» TASK REQUIREMENTS: Please rewrite the material below, replacing "Household Goods" with "Kitchen Supplies" and leaving everything else unchanged. Omit the pictures from your version.

» INPUT DATA:

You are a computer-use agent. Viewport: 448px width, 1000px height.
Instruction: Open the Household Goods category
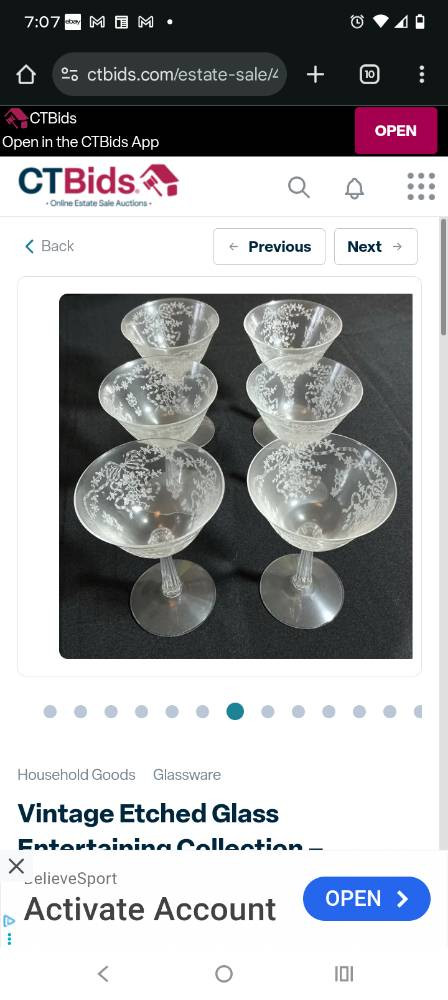tap(77, 775)
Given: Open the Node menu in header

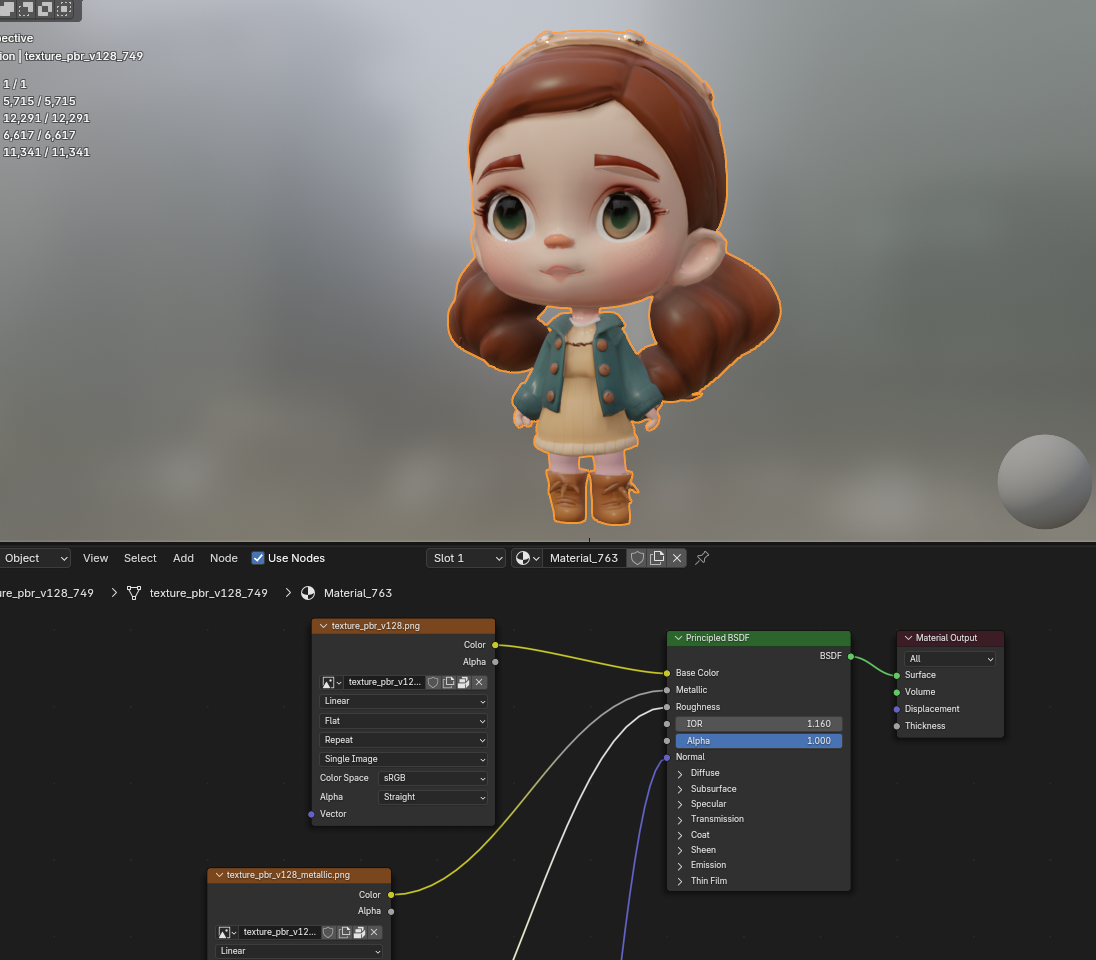Looking at the screenshot, I should (223, 558).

» FULL RESPONSE:
You are a computer-use agent. Viewport: 448px width, 1000px height.
Instruction: Open the Kitchen Supplies category
tap(77, 775)
Given: Open the Node menu in header

Looking at the screenshot, I should (223, 558).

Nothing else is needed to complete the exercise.